Which lines of the entries hold the string "Follow"? Copy each one.

===== DATA TO EXAMINE =====

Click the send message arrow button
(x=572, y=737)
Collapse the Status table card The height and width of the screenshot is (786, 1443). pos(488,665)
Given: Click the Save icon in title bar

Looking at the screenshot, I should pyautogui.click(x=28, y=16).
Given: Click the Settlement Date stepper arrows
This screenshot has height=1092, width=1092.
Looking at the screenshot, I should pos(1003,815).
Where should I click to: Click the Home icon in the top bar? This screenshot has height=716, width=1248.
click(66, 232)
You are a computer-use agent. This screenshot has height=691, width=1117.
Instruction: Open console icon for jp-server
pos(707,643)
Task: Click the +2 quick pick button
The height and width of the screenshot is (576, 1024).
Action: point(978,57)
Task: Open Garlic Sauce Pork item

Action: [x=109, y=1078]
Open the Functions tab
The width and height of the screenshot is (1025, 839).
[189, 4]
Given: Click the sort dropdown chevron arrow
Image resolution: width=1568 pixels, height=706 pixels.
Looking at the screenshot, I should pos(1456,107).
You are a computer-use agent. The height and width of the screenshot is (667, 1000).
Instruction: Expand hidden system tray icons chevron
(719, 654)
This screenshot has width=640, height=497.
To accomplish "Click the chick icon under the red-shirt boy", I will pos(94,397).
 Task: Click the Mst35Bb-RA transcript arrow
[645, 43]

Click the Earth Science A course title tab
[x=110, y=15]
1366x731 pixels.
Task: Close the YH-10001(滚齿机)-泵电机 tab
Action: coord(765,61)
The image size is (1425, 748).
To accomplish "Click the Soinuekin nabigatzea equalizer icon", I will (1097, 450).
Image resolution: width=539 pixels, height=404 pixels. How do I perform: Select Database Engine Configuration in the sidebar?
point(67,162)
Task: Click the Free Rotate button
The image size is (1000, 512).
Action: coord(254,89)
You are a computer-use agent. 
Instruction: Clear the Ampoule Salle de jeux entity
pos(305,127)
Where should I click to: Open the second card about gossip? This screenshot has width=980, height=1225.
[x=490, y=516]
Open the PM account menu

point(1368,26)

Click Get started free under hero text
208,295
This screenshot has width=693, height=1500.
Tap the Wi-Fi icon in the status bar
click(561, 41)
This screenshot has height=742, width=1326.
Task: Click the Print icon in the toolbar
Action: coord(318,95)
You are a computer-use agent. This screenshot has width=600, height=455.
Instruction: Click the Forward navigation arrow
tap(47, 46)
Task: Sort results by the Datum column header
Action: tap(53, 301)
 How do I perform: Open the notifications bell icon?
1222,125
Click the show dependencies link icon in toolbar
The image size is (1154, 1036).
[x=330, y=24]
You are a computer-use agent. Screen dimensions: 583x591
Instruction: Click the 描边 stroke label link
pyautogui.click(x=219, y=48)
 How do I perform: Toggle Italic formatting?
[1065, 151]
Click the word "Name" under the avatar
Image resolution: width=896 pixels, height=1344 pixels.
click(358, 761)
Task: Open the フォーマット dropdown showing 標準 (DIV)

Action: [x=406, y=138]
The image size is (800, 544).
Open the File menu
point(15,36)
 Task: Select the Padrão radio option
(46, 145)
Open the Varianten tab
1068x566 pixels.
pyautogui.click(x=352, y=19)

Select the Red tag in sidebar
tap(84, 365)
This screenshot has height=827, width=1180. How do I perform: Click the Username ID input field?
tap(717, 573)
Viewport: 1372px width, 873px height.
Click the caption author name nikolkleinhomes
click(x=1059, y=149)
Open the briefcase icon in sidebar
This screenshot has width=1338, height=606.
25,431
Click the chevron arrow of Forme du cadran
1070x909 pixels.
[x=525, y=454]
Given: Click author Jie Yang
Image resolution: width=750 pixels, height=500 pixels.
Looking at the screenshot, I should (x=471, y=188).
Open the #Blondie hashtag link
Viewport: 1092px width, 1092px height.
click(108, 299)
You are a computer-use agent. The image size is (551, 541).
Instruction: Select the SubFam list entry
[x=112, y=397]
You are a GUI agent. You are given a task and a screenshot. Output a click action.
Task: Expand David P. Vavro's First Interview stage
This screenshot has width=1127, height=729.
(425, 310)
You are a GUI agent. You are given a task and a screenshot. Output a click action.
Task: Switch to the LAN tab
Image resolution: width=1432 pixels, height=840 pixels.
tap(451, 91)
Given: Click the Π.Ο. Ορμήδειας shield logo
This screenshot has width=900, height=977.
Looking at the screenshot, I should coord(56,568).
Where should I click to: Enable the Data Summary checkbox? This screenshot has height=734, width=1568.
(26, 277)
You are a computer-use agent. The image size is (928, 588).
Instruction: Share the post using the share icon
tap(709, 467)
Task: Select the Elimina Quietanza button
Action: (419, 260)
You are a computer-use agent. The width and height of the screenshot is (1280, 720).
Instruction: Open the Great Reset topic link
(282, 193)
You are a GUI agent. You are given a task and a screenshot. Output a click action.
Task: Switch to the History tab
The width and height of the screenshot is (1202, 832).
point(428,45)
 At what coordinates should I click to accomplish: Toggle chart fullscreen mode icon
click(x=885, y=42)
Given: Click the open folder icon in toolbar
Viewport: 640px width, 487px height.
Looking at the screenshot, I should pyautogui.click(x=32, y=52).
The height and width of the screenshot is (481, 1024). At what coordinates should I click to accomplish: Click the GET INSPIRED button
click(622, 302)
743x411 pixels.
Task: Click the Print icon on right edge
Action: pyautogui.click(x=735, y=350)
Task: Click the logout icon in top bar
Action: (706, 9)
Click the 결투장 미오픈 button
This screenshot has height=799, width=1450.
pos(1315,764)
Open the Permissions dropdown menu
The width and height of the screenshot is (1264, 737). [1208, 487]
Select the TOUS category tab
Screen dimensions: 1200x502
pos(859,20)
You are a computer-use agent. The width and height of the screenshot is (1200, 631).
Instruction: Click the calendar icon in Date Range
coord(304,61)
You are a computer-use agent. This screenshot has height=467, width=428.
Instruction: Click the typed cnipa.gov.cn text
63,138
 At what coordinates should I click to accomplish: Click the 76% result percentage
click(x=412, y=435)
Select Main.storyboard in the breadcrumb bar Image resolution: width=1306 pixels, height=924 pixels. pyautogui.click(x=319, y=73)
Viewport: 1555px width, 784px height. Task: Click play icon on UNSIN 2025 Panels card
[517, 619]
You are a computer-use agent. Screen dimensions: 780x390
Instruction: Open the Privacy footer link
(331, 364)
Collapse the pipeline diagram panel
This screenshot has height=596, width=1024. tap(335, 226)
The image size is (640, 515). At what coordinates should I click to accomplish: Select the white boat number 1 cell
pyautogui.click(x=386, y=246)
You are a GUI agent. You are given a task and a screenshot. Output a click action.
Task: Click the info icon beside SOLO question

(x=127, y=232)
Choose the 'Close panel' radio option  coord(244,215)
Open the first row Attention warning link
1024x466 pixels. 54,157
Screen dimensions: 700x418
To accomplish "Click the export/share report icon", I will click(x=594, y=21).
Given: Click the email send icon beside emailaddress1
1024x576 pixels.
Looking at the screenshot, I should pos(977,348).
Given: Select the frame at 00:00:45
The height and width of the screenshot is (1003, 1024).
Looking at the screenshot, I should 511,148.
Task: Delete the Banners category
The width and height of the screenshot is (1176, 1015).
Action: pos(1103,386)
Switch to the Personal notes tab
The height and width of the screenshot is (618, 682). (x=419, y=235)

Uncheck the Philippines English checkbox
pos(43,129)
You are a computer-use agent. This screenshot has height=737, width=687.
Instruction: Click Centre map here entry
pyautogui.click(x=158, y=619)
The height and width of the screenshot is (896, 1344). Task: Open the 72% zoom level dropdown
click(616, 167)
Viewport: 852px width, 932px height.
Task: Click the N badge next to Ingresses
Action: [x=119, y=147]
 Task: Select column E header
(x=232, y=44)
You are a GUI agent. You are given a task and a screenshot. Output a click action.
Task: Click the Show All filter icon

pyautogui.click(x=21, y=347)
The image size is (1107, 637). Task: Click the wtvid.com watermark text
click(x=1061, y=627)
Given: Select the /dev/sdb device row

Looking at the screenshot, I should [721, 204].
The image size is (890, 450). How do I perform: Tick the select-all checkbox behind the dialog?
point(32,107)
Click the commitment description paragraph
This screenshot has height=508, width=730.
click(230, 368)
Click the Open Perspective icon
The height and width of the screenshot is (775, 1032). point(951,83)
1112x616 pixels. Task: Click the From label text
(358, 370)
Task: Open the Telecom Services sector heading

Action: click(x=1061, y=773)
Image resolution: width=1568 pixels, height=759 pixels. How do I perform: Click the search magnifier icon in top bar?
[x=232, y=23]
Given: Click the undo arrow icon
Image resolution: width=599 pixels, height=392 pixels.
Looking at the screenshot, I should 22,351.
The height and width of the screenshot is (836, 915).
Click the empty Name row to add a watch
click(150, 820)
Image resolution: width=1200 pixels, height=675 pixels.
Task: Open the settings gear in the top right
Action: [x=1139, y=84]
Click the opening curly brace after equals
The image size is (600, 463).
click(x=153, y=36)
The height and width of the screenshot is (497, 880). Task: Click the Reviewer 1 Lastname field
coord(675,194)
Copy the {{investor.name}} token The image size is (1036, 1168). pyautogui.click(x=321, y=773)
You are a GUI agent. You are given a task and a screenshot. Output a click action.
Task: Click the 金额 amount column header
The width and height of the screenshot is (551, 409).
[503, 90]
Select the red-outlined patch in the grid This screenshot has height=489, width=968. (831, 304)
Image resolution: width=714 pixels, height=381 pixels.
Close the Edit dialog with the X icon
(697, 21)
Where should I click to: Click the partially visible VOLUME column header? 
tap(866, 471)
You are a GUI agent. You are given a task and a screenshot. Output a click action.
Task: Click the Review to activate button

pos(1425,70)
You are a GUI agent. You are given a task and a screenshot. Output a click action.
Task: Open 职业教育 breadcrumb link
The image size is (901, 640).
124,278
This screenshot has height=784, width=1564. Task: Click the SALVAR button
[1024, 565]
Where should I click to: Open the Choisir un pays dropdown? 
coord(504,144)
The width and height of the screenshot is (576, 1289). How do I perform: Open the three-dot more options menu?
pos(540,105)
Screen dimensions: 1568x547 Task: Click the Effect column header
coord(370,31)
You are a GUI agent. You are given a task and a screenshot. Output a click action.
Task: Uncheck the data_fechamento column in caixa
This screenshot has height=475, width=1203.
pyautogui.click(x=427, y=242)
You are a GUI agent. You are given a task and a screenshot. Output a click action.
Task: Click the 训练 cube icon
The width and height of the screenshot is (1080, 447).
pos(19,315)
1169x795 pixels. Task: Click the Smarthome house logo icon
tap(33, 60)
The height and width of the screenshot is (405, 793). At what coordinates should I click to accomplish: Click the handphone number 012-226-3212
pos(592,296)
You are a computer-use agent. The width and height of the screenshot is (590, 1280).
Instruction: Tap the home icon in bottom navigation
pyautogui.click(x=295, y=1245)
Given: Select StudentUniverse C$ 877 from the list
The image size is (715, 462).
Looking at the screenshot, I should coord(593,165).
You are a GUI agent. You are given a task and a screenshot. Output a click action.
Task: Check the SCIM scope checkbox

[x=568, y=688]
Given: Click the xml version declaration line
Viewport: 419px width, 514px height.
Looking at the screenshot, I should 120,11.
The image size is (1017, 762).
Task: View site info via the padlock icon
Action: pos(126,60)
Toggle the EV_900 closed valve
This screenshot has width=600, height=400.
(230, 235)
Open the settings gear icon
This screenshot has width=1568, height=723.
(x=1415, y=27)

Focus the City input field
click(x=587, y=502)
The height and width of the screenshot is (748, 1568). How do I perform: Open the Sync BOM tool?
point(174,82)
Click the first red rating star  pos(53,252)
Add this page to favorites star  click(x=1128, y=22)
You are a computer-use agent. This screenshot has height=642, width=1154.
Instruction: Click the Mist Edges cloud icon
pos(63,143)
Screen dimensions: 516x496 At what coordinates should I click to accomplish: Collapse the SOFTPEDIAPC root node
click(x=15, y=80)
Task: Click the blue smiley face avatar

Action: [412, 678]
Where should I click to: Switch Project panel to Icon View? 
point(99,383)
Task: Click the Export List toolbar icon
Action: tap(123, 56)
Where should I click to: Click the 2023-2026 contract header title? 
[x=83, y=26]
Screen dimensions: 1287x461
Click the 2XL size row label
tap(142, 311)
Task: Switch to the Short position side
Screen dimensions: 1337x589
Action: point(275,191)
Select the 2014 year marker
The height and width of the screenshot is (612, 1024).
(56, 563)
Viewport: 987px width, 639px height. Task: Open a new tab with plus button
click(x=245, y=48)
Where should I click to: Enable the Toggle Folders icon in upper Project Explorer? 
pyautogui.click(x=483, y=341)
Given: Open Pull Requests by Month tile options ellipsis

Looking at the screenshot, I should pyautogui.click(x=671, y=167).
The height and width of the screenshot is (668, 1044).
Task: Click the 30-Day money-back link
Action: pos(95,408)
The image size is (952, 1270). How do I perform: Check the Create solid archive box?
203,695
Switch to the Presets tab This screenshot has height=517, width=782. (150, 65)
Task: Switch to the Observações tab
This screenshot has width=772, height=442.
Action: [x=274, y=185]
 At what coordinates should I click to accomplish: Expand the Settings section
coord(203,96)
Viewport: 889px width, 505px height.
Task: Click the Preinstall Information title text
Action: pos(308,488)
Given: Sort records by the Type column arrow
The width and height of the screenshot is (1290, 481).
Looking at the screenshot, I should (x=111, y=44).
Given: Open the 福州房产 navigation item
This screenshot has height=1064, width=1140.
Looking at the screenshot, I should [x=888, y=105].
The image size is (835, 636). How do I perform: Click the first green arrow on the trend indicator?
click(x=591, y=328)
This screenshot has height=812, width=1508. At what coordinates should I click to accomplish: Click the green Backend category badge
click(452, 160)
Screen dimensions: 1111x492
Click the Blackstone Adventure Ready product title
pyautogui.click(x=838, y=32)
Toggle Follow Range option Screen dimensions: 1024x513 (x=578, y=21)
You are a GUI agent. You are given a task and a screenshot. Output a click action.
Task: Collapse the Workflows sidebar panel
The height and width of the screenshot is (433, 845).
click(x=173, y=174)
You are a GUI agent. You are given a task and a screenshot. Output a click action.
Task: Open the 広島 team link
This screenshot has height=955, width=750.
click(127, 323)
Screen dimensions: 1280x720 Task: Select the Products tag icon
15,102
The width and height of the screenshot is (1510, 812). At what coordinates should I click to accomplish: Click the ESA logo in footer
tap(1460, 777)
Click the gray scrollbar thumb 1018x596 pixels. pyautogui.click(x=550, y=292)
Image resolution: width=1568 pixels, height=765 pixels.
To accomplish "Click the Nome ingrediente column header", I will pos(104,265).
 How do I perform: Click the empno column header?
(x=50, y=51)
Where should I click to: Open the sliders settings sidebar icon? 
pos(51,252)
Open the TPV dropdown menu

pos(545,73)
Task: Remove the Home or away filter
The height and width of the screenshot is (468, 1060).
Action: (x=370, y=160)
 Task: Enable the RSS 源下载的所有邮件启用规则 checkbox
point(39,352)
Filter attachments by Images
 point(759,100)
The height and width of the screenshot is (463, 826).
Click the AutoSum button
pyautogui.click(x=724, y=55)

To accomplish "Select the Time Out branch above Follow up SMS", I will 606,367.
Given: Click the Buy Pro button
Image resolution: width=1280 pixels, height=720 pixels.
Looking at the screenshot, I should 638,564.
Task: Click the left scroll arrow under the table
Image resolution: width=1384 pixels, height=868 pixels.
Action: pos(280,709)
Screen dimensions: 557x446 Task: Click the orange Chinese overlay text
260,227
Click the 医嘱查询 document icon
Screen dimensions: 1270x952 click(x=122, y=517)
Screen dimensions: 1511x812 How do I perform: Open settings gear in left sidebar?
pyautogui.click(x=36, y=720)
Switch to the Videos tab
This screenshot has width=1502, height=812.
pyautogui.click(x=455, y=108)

=====

• [TASK OUTPUT]:
Toggle Follow Range option Screen dimensions: 1024x513 (x=578, y=21)
To accomplish "Select the Time Out branch above Follow up SMS", I will 606,367.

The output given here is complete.